CMA chief executive Andrea Coscelli added: “People shopping on the Internet and sharing information online should be able to enjoy the choice, secure data and fair prices that come with a dynamic and competitive industry.
“Today is another step towards creating a level playing field in digital markets. The DMU will be a world-leading hub of expertise in this area and when given the powers it needs, I am confident it will play a key role in helping innovation thrive and securing better outcomes for customers.”
The Government will consult on the design of the new pro-competition regime this year and legislate to put the DMU on a statutory footing as soon as Parliamentary time allows.
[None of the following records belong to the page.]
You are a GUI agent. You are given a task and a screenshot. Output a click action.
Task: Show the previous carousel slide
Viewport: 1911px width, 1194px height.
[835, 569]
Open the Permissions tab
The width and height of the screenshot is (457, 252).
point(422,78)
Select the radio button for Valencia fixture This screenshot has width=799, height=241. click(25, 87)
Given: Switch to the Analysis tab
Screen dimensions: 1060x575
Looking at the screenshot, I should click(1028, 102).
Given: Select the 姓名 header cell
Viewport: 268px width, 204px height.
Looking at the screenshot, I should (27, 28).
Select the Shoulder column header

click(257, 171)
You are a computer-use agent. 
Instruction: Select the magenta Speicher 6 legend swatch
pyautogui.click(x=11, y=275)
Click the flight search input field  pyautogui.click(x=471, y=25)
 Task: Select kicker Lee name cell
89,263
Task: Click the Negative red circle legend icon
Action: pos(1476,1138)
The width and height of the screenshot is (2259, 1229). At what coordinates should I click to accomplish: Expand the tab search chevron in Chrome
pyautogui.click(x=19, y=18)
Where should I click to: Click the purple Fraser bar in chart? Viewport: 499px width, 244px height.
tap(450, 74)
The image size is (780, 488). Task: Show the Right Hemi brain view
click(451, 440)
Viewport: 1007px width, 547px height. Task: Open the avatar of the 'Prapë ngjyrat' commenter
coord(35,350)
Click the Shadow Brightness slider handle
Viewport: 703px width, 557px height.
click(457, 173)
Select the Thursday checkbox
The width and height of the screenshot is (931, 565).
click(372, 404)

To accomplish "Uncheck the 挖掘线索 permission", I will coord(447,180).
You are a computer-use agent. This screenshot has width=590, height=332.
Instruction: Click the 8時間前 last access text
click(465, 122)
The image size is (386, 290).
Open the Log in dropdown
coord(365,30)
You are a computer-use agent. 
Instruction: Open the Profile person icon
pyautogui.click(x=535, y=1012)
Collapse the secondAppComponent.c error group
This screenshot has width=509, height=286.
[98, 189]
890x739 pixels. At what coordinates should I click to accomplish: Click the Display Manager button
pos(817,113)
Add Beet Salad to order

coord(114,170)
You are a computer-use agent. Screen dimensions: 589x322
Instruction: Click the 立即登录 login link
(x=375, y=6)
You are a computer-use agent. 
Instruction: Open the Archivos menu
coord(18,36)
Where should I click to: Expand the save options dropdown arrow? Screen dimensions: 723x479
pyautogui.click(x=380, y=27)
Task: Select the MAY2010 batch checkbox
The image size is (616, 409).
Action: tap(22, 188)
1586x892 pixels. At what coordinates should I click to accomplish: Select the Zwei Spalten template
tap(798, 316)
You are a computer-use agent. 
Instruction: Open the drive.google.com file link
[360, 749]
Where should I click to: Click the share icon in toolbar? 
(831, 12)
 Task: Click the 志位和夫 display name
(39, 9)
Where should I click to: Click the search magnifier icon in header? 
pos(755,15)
The unit will work closely with the CMA enforcement teams already taking action to address practices by digital firms, which harm competition and lead to poor outcomes for consumers and businesses. This includes taking enforcement action against Google and Apple, and scrutinising mergers involving Facebook and eBay.
The Government has also today published an outline of the DMU’s function and role for its first year of operation. It includes working alongside business, the Government and academia to compile the necessary evidence, knowledge and expertise so that once the new pro-competition regulatory regime is in place it can begin operation as quickly as possible.
The DMU will work closely with important regulators including the Information Commissioner’s Office, Ofcom and the Financial Conduct Authority so that consumers and businesses are comprehensively protected and the new regime is coherent and effective.
It will be led by Will Hayter, who takes over following his work at the Cabinet Office supporting the UK’s transition out of the EU.